Богородица сохраняет свое Девство на всю жизнь, что же касается Тони, то она выходит замуж, дает жизнь двум детям. Однако нигде в романе мы не найдем хотя бы намека на чувственность в связи с образом Тони, хотя близость с Ларой Юрий описывает с благоговением. Пастернаком будто намеренно создается впечатление, что брак Юрия и Тони строится исключительно на нежной дружбе и взаимном покровительстве. Конечно, это не означает, что герой не любит свою жену; его любовь — это то, что в античной философии называлось Агапе, чистая любовь к ближнему, противоположность Эросу. Таким образом, Тоня, подобно Богородице, фигурально выражаясь, рождает, но не зачинает. И это вновь возвращает нас к мотиву «отсутствия отца».Только в связи с взаимоотношениями Юры и Тони он приобретает формальное, более того, дословное, однако весьма интересное выражение.

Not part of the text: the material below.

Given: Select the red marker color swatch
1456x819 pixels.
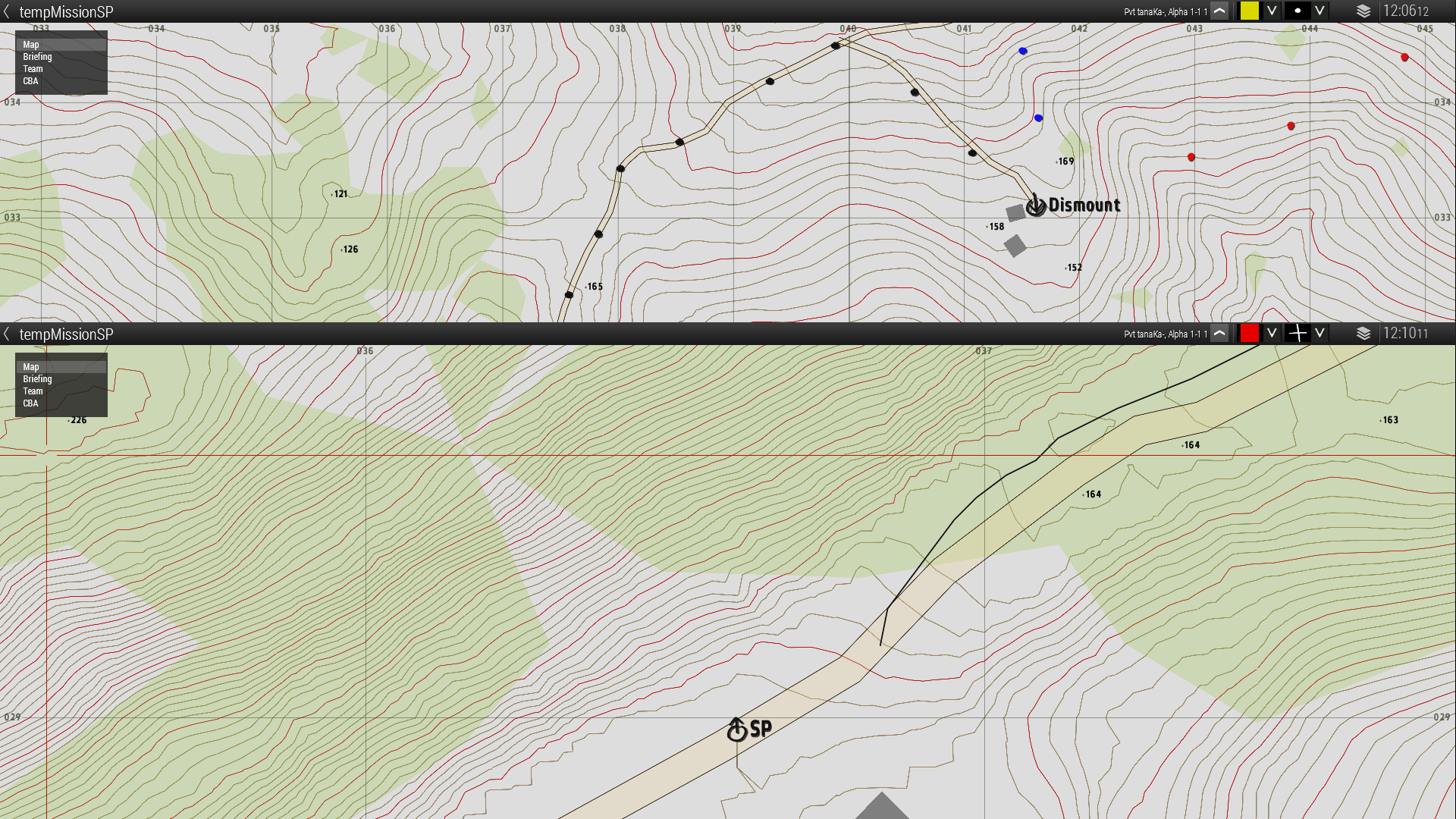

После смерти матери Тони автор вновь возвращается к Юрию и Тоне в момент, когда она дает жизнь их первому ребенку (в подтверждение вышесказанного об умолчаниях). То есть автора интересует именно рождение, а не чувственность в отношениях героев. Более того, Юрий чувствует себя совершенно не причастным к рождению сына: «она своими словами зачисляла его в участники совершившегося, между тем как причем он тут? Отец, сын — он не видел гордости в этом даром доставшемся отцовстве, он не чувствовал ничего в этом с неба свалившемся сыновстве. Все это лежало вне его сознания. Главное была Тоня, Тоня, подвергшаяся смертельной опасности и счастливо ее избегнувшая» [42, c. 105]. Знаменательны и размышления в целом, и особенно подчеркнутое «с неба свалившееся сыновство», и даже то, что окна клиники выходят на Девичье поле.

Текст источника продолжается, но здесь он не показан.